Isn't this original code now fine and you instead just need to remove the following

// Don't expand for NEON
if (VT.isFixedLengthVector())
  return SDValue();

block because that is covered by the !VT.isScalableVector() check?

DavidTruby updated this revision to Diff 442061.Jul 4 2022, 3:50 AM

Move VLS handling after ROUND/EXTEND

DavidTruby added inline comments.Jul 4 2022, 3:52 AM

I believe I've corrected this now; I think you're right that the inputs will always be the same type anyway though. I agree that it is safer to leave the handling in just in case that does get triggered.
I think it's better to leave the mixed type tests in as is, just in case something changes in future and the types coming into this function could be different we want to make sure we don't regress in that case.

peterwaller-arm accepted this revision.Jul 4 2022, 4:14 AM

Looking generally good but I see some possible minor improvements/cleanup.


Nit: Does isFixedSVE want to move down with the use?


Is this line necessary or could it be pushed up? At a glance it appears it should already be an integer VT derived from VT. Same question for the VT assignment.

This revision is now accepted and ready to land.Jul 4 2022, 4:14 AM
DavidTruby added inline comments.Jul 4 2022, 5:24 AM

From 7593-4: VT and IntVT will be scalable containers for the fixed length vector types. Here we need to get the original VTs back.

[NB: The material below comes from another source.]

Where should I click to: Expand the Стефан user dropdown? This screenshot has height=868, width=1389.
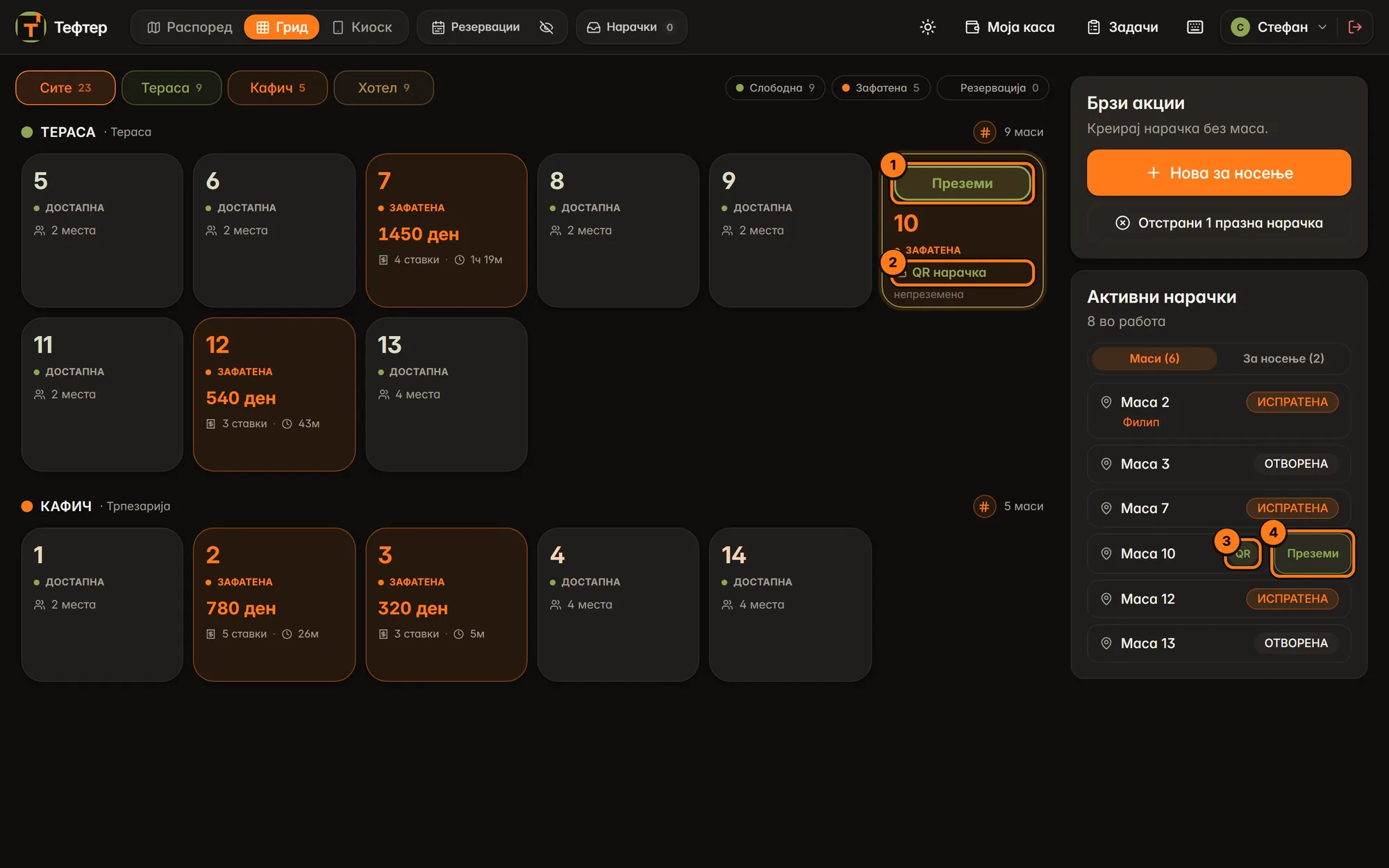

peterwaller-arm requested changes to this revision.Jul 18 2022, 5:50 AM

Requesting changes to deal with the mixed-type combine/tests, since we have found a case where the types can be different.

This revision now requires changes to proceed.Jul 18 2022, 5:50 AM

Add flag to test FCOPYSIGN nodes with differing argument types.

This patch now depends on D130370 as a result.

paulwalker-arm added inline comments.Jul 28 2022, 4:30 PM
15405 ↗(On Diff #448315)

What about return EnableVectorFcopysignExtendRound;?

3597 ↗(On Diff #448315)

By this point we know the result type is legal because results are legalised before operands. What's important here is the result type remains legal after splitting the operands. Given the result and first operands have the same type this means ensuring the types of LHSLo and LHSHi are legal after splitting.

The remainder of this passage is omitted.